Supplied material:
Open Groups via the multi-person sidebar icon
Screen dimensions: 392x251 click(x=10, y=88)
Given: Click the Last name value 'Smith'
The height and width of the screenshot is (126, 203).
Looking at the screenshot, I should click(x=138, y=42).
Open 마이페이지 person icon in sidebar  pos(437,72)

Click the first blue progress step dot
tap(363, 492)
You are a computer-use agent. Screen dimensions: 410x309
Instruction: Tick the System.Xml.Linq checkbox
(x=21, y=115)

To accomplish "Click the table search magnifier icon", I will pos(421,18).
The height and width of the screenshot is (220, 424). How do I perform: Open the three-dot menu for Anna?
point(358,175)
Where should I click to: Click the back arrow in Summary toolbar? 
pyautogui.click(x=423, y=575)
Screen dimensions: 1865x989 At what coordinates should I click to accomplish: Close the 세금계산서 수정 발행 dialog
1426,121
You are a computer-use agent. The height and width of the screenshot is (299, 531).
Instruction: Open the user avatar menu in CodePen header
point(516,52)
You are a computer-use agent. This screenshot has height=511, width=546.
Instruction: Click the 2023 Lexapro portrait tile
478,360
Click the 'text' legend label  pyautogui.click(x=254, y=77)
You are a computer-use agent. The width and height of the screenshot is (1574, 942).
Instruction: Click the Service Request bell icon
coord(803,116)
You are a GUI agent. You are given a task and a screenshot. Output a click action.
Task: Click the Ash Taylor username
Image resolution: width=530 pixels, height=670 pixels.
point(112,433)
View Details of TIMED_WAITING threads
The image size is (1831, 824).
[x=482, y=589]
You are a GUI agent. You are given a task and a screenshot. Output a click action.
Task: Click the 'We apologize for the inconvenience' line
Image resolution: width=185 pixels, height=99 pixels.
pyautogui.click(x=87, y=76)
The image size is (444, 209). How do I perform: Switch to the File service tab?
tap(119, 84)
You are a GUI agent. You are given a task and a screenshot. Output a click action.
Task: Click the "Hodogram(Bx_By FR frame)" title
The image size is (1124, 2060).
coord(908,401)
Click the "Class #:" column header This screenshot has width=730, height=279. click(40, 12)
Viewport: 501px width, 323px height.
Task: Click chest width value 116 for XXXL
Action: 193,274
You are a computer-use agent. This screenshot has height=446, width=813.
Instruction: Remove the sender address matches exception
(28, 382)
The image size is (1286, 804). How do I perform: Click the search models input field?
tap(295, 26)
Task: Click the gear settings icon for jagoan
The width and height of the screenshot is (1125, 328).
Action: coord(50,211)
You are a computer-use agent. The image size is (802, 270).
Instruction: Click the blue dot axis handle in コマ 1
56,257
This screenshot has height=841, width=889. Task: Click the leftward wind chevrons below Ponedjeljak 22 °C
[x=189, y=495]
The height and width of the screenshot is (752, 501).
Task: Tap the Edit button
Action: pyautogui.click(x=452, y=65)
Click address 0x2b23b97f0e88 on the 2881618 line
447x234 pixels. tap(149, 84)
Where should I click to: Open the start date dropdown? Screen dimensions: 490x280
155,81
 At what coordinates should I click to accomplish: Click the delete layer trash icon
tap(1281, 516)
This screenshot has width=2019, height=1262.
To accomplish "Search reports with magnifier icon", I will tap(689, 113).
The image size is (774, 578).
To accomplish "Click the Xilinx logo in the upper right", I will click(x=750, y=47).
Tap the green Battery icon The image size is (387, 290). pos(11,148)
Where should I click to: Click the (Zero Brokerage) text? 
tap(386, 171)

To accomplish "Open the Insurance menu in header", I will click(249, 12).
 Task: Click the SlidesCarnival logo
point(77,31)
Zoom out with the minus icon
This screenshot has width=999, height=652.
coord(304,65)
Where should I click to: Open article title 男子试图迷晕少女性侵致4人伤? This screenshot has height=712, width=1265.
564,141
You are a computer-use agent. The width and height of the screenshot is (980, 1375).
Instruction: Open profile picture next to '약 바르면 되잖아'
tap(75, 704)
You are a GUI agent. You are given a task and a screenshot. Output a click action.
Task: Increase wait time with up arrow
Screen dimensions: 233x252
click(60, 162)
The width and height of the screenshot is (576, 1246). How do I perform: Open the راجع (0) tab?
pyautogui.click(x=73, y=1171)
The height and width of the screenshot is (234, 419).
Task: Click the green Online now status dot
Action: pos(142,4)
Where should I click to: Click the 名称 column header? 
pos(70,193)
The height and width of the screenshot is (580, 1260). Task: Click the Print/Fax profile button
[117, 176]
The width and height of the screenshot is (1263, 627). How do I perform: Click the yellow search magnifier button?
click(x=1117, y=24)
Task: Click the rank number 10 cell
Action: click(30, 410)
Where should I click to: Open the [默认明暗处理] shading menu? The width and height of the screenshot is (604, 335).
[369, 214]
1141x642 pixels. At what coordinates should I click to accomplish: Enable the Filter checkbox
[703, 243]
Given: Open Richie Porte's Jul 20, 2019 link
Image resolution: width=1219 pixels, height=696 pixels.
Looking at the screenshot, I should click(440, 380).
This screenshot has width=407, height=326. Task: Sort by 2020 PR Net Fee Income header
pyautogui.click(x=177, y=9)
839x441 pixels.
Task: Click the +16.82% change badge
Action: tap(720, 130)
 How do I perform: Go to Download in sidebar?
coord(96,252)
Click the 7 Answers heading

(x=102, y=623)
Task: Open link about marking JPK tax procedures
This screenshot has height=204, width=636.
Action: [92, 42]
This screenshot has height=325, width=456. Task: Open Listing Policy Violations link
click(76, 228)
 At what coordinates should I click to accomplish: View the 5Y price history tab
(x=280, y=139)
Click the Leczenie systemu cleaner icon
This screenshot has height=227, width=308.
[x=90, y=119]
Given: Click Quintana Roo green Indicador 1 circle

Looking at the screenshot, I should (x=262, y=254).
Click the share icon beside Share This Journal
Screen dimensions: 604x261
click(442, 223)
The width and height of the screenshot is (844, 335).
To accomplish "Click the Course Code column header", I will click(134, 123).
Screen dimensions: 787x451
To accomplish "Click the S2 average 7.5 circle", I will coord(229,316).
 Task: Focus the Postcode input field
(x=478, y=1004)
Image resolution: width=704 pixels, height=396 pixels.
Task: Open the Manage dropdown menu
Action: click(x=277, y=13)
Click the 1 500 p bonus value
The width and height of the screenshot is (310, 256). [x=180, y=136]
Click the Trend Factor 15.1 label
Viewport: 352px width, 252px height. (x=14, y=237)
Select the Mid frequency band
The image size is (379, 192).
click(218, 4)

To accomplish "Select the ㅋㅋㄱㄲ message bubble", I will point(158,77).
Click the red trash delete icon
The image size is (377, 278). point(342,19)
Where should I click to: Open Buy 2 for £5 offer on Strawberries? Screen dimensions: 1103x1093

Task: Above are the records; print exactly the lines from the line with "is (1574, 942)." to the line with "This screenshot has width=2019, height=1262.", including both, and nothing else.

Answer to the exercise:
You are a computer-use agent. The width and height of the screenshot is (1574, 942).
Instruction: Click the Service Request bell icon
coord(803,116)
You are a GUI agent. You are given a task and a screenshot. Output a click action.
Task: Click the Ash Taylor username
Image resolution: width=530 pixels, height=670 pixels.
point(112,433)
View Details of TIMED_WAITING threads
The image size is (1831, 824).
[x=482, y=589]
You are a GUI agent. You are given a task and a screenshot. Output a click action.
Task: Click the 'We apologize for the inconvenience' line
Image resolution: width=185 pixels, height=99 pixels.
pyautogui.click(x=87, y=76)
The image size is (444, 209). How do I perform: Switch to the File service tab?
tap(119, 84)
You are a GUI agent. You are given a task and a screenshot. Output a click action.
Task: Click the "Hodogram(Bx_By FR frame)" title
The image size is (1124, 2060).
coord(908,401)
Click the "Class #:" column header This screenshot has width=730, height=279. click(40, 12)
Viewport: 501px width, 323px height.
Task: Click chest width value 116 for XXXL
Action: 193,274
You are a computer-use agent. This screenshot has height=446, width=813.
Instruction: Remove the sender address matches exception
(28, 382)
The image size is (1286, 804). How do I perform: Click the search models input field?
tap(295, 26)
Task: Click the gear settings icon for jagoan
The width and height of the screenshot is (1125, 328).
Action: coord(50,211)
You are a computer-use agent. The image size is (802, 270).
Instruction: Click the blue dot axis handle in コマ 1
56,257
This screenshot has height=841, width=889. Task: Click the leftward wind chevrons below Ponedjeljak 22 °C
[x=189, y=495]
The height and width of the screenshot is (752, 501).
Task: Tap the Edit button
Action: pyautogui.click(x=452, y=65)
Click address 0x2b23b97f0e88 on the 2881618 line
447x234 pixels. tap(149, 84)
Where should I click to: Open the start date dropdown? Screen dimensions: 490x280
155,81
 At what coordinates should I click to accomplish: Click the delete layer trash icon
tap(1281, 516)
This screenshot has width=2019, height=1262.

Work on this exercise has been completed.